In one afternoon, when she sat with Nnaemeka in her room at 16 Kasanga Street, Lagos; She told him to send the message to his father about their relationship but he refused it because he knows that his father would certainly become angry because in his tribe such decisions were made by the parents. He planned to tell his father when he went home on leave. But he didn`t tell Nene that his father Okeke has already chosen the girl named Ugoye ( daughter of Jacob) for him. When Nnaemeka went home, he told his father about the relationship with Nene. He also told him that he could not marry Ugoye. Okeke becomes very angry because in his rituals girls should be kept quiet but, Nene is a good teacher.
When he should keep quiet which is more dangerous than his angry speech. Okeke did not speak with his son after ordering him to go away from home and gave up as a last. When Nnaemeka went to Lagos several neighbors came to Okeke including Madubogwu and suggested checking his son with a witch doctor but Okeke denied that idea. Once when Nnameka had sent their wedding picture to his father, he returned it by damaging the picture of Nene. Nene became very angry when she saw it but Nnaemeka persuades her by saying one day his father will understand them. Both of them continue their happy married life. All their neighbors of the Ilbo tribe knew that but Okeke didn`t want to listen to anything about them. Within this time Nene gave birth to two sons.
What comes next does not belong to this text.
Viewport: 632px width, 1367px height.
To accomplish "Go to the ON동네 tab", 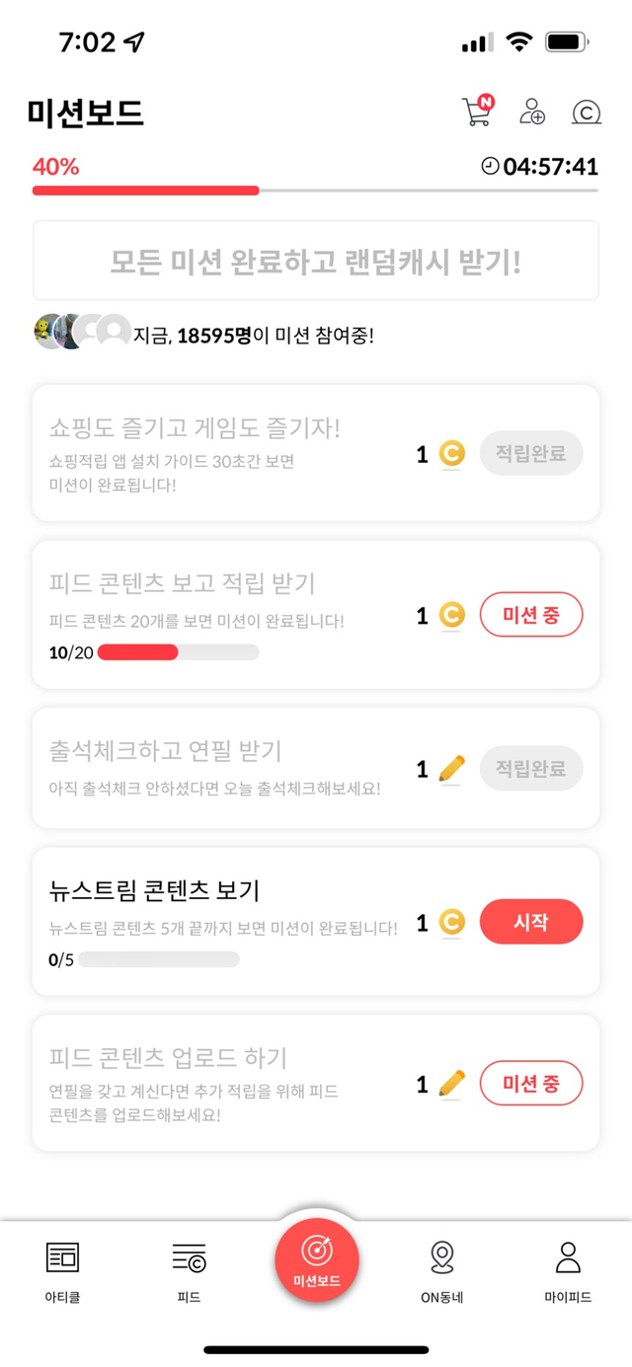I will (441, 1272).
Once Nene wrote a letter including that his grandson was eager to see you (grandfather). She told his grandson that his grandfather doesn`t hate him. She requested him to allow grandson to visit him by assuring that she does not come when Nnaemeka comes with them. The idea that his grandsons wanted to see him melted his heart with pity. Then, he realized that he is fighting a losing battle and repents for his own mistake. He couldn`t shut the door for the grandson and frightened himself with a fear that he would die before seeing his grandchildren. He couldn`t sleep that night.
The story shows that there is a vast difference between the pattern of the old generation and the new generation regarding marriage. The writer wants to say that marriage is a private affair. A parent should not interfere when boys and girls both are ready for marriage. They should play a supportive role in such a case. It is a good idea to follows our culture, tradition but it is not good to follow it blindly at the expense of happiness and joy. We should remove our such culture and tradition. In marriage, boys and girls should feel happiness and joy, not stress. In fact, Marriage is a private affair.
To some extent, I completely agree with the writer because he shows marriage as a private affair between the boy and the girl. Married life becomes a terrible one if the parties can not realize joy and happiness. Still some ideas of the author are unconvincing:
Is it a good idea to avoid the wish of parents totally?, Can’t we see joy and happiness in an arranged marriage?, Can a private marriage always create happiness? there some such circumstances that compel the married couples to divorce. Some of the teenagers are attracted to sexual relationships in the beginning but when they know the reality they may repent. For this elderly person`s suggestion is necessary. Teenage is the age of stress and Strom. They don`t think about the future. Most teenagers think that marriage is a private affair and they elope away from home. Later on, they suffer. So, I can`t completely agree with the writer that marriage is a private affair.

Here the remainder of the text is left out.